De functie van stadsarchitect werd in het verleden ook wel aangeduid als fabriek, stadsbouwmeester, stadsmetselaar of stadstimmerman. In een recenter verleden had de stadsarchitect meestal de functieaanduiding (stads)ingenieur of directeur van Openbare Werken, Gemeentewerken of Dienst Stadsontwikkeling. In de latere twintigste eeuw fungeerden enkele architecten en planologen als stadsarchitect, die geen officiële aanstelling daartoe hadden, maar wel grote invloed hadden op de stadsontwikkeling. Ook van sommige 'oudere' stadsarchitecten is geen aanstelling bekend, maar blijkt uit hun werkzaamheden dat ze die functie vervulden.
De aanduiding 'fabriek' is al oud en had betrekking op het hoofd van de stadsfabriek (openbare werken).
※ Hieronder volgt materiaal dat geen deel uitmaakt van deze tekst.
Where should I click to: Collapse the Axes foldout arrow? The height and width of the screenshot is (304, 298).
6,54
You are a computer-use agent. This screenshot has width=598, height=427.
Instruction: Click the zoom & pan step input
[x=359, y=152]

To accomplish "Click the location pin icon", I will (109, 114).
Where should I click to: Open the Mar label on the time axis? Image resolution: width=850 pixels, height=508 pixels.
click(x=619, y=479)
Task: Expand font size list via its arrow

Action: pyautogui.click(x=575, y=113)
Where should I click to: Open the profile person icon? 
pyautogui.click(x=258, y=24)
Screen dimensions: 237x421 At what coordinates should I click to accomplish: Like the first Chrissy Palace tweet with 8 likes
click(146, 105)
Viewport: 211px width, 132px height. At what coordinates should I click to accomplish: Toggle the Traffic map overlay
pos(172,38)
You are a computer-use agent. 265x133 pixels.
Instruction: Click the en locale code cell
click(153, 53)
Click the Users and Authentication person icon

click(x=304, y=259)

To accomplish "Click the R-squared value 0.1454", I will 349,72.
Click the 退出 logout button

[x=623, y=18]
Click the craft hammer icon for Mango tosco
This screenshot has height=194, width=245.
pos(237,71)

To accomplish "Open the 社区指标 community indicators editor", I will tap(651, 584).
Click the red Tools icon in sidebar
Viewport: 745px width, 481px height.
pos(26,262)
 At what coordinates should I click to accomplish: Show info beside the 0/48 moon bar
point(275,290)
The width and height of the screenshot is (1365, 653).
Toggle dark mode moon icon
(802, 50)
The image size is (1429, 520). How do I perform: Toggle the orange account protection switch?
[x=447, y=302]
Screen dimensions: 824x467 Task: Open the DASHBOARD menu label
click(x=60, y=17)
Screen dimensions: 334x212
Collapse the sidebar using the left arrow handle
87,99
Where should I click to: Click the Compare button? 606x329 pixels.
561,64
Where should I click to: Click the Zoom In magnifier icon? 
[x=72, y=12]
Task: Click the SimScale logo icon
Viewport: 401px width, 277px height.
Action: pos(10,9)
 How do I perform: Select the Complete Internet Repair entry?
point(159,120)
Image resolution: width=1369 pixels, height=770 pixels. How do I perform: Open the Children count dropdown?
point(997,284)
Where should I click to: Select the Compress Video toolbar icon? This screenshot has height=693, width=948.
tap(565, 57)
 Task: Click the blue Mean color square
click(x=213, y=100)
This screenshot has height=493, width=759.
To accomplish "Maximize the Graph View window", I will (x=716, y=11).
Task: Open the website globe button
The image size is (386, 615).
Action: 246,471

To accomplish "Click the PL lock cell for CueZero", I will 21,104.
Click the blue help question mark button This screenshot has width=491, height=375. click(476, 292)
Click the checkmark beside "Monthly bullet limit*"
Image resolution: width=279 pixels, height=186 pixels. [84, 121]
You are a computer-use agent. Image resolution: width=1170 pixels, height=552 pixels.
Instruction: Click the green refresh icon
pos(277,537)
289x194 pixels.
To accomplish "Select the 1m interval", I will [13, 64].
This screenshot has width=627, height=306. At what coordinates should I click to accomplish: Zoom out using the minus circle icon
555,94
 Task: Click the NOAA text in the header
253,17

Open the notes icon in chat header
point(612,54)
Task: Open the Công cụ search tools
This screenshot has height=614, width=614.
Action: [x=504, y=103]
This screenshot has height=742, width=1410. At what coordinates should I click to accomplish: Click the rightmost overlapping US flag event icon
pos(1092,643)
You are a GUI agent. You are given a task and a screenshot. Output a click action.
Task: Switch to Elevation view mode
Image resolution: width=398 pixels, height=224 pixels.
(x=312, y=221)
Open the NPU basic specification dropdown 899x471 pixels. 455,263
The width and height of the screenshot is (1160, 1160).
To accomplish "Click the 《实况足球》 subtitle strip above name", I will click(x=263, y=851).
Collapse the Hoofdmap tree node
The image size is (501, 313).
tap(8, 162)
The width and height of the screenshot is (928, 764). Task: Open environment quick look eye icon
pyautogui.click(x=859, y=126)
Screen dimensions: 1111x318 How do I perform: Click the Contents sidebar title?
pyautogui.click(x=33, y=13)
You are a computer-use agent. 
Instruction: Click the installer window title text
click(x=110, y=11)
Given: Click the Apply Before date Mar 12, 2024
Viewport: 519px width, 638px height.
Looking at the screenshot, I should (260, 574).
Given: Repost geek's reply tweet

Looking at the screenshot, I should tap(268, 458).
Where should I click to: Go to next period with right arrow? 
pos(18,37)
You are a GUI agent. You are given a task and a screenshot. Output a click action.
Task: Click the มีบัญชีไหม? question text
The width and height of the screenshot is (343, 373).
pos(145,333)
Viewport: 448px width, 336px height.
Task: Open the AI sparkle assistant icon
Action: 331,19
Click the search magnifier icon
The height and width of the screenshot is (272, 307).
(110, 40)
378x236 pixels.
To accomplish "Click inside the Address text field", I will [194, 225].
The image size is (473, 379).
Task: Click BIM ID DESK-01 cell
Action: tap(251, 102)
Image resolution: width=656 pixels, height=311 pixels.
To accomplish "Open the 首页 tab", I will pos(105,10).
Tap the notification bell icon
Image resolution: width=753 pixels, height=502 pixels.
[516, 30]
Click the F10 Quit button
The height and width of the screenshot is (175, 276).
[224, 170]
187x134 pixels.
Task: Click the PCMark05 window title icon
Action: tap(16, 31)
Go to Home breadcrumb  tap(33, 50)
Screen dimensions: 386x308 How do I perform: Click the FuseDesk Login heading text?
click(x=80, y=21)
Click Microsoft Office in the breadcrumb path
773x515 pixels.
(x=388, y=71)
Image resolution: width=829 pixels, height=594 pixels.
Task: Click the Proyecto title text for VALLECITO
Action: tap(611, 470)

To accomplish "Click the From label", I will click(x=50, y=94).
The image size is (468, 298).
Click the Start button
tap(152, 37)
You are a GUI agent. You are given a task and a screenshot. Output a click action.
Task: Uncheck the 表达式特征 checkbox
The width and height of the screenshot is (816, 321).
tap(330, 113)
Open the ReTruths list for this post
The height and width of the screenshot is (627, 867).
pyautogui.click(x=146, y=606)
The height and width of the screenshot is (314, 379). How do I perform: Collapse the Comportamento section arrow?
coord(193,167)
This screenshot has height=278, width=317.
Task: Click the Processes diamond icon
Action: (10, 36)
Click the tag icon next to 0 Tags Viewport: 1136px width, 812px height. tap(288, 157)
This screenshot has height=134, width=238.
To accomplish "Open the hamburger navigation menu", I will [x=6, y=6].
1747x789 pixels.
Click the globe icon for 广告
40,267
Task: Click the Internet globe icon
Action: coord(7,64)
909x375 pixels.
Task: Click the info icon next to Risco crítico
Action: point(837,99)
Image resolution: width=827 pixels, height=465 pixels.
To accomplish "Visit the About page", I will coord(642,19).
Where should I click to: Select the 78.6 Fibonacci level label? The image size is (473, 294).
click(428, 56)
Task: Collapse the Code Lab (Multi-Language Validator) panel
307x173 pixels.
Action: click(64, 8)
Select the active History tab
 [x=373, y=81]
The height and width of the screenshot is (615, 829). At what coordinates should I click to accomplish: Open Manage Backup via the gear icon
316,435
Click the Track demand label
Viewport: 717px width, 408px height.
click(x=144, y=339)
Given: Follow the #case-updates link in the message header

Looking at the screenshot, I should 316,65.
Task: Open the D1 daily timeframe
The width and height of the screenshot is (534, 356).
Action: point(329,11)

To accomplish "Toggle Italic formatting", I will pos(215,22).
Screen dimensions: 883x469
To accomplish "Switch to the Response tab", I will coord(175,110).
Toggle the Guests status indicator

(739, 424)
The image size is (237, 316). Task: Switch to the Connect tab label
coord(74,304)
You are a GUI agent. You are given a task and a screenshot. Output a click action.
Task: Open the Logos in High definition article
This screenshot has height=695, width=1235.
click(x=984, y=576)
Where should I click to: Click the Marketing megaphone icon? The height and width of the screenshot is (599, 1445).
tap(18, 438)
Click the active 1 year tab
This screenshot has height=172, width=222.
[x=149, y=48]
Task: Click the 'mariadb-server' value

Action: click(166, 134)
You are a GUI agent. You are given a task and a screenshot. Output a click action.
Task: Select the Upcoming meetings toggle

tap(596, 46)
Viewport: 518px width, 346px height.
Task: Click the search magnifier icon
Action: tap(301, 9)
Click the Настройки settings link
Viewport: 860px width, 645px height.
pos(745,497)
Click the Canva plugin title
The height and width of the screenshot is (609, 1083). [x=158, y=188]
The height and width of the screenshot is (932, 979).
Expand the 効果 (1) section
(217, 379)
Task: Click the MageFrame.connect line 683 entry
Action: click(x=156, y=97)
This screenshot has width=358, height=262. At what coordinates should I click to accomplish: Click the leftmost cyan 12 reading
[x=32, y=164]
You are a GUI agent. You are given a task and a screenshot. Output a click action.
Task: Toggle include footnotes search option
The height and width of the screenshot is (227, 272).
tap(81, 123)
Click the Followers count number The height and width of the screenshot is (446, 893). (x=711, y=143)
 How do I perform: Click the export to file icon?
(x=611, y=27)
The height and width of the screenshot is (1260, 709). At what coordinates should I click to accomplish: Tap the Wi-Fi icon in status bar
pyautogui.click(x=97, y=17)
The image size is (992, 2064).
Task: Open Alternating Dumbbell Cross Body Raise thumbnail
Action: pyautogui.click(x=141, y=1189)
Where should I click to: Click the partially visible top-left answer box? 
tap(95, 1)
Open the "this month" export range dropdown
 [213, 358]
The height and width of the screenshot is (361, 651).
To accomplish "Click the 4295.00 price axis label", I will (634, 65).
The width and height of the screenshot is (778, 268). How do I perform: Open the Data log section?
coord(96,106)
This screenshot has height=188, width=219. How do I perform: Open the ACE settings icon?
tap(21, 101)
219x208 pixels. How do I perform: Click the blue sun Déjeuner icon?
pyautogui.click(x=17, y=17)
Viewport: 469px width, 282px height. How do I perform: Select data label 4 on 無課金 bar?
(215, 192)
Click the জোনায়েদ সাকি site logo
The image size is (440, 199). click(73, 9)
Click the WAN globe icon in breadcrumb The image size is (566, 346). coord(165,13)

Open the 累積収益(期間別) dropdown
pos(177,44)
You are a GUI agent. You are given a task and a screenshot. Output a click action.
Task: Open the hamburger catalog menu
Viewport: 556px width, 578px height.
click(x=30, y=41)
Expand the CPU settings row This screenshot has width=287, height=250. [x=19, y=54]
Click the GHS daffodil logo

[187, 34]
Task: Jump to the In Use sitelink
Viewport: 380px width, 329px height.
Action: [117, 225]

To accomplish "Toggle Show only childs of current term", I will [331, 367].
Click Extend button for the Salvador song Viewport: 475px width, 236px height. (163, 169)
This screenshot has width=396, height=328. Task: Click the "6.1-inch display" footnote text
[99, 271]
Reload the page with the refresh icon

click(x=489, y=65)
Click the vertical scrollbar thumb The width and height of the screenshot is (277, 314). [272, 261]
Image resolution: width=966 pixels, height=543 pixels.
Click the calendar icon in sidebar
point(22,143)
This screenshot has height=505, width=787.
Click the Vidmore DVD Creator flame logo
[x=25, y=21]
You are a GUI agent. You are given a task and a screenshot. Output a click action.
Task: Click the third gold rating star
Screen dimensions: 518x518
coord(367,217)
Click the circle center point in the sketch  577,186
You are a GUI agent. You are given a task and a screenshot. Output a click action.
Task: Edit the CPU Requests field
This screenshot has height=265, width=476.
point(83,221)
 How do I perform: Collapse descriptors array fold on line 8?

Mogelijk bestond die functie al in de late middeleeuwen. De 'fabriek' of stadsbouwmeester had de algehele leiding over de stadswerken (bouwwerken, infrastructuur), de stedelijke brandweer en de stadskarren (stadsreiniging en vuilnisophaaldienst; werden ook bij brand ingezet).[1]
Tijdens het ancien régime waren de stadsbouwmeesters in dienst van de oud-burgemeesters of eerste schepenen, die de leiding hadden over het stadsfabriek. De stadsbouwmeester, vergezeld door de controleur,[noot 1] trok dagelijks door de straten en over de stadswallen, om hun toestand te inspecteren en zo nodig reparaties te laten uitvoeren (niet in de wintermaanden). In 1665 bedroeg het budget daarvoor 10.000 gulden.[1] De meeste stadsbouwmeesters voerden tevens herstel- en uitbreidingswerkzaamheden aan de buitenwerken uit.[3]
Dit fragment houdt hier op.